Written problem 1: Reproduce everything in the moon microbe article from "Moon Microbe Mystery" down to "on the moon.".
Written problem 2: Write the next part of the moon microbe article, starting after its last sentence.

---------- Quoted text

Moon Microbe Mystery Finally Solved

A television camera and several other pieces were taken from Surveyor 3 and brought back to Earth for scientific examination. Here, Apollo 12 moonwalker, Pete Conrad, examines the Surveyor’s TV camera before detaching the gear.
A television camera and several other pieces were taken from Surveyor 3 and brought back to Earth for scientific examination. Here, Apollo 12 moonwalker, Pete Conrad, examines the Surveyor’s TV camera before detaching the gear. (Image credit: NASA)

There has been a long-lived bit of Apollo moon landing folklore that now appears to be a dead-end affair: microbes on the moon.  

The lunar mystery swirls around the Apollo 12 moon landing and the return to Earth by moonwalkers of a camera that was part of an early NASA robotic lander – the Surveyor 3 probe.

--------------------
---------- Given entries

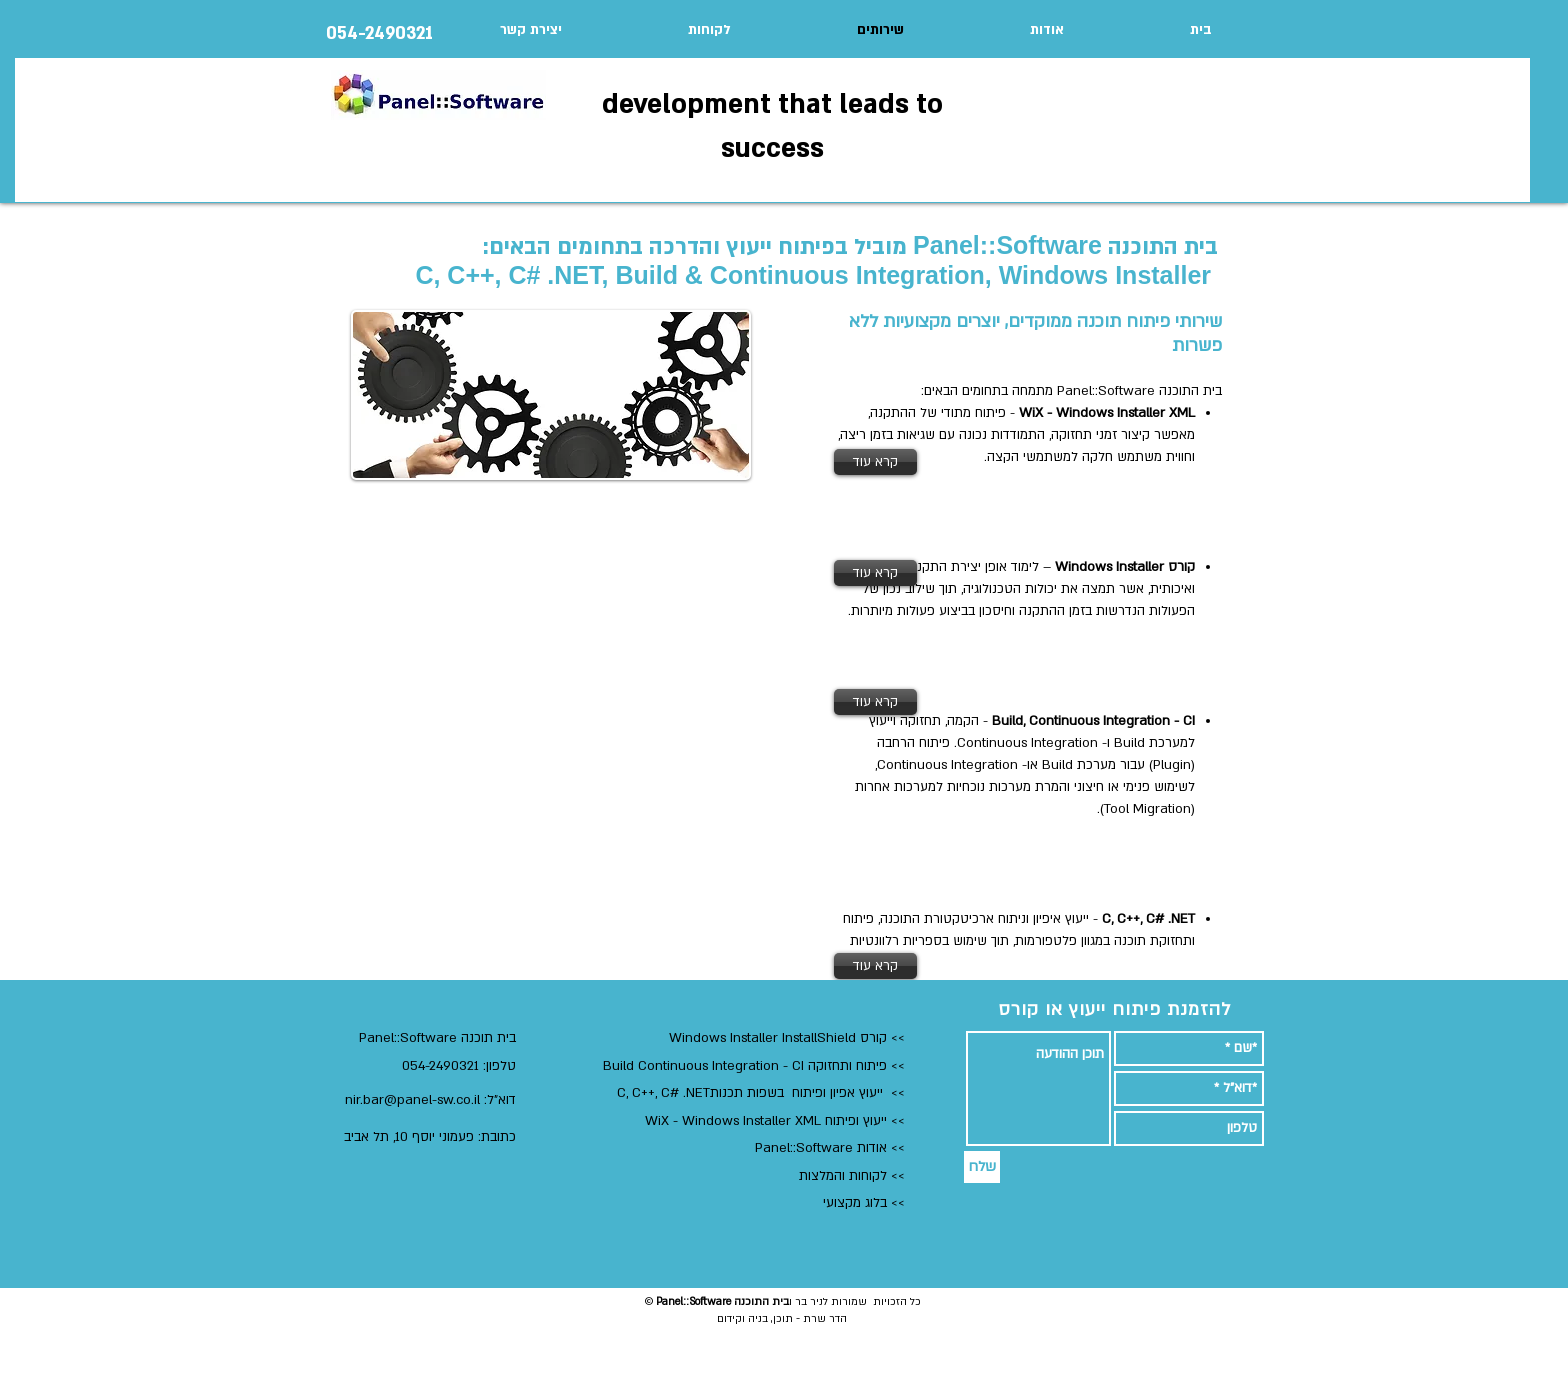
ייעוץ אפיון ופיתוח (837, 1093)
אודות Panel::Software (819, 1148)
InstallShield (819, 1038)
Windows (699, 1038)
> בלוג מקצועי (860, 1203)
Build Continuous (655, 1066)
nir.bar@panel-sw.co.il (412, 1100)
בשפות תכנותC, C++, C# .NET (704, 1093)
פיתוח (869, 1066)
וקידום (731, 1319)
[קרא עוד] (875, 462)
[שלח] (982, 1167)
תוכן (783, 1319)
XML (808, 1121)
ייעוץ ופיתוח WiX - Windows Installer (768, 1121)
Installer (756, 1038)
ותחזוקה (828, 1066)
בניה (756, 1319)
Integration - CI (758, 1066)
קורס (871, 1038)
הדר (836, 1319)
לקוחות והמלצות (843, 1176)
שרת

--------------------

Output 1:
Moon Microbe Mystery Finally Solved

A television camera and several other pieces were taken from Surveyor 3 and brought back to Earth for scientific examination. Here, Apollo 12 moonwalker, Pete Conrad, examines the Surveyor’s TV camera before detaching the gear.
A television camera and several other pieces were taken from Surveyor 3 and brought back to Earth for scientific examination. Here, Apollo 12 moonwalker, Pete Conrad, examines the Surveyor’s TV camera before detaching the gear. (Image credit: NASA)

There has been a long-lived bit of Apollo moon landing folklore that now appears to be a dead-end affair: microbes on the moon.

Output 2:
On Nov. 19, 1969, Apollo 12 astronauts Pete Conrad and Alan Bean made a precision landing on the lunar surface in Oceanus Procellarum, Latin for the Ocean of Storms. Their touchdown point was a mere 535 feet (163 meters) from the Surveyor 3 lander -- and an easy stroll to the hardware that had soft-landed on the lunar terrain years before, on April 20, 1967. [Video: Apollo 12 Visits Surveyor 3 Probe]

The Surveyor 3 camera was easy pickings and brought back to Earth under sterile conditions by the Apollo 12 crew. When scientists analyzed the parts in a clean room, they found evidence of microorganisms inside the camera.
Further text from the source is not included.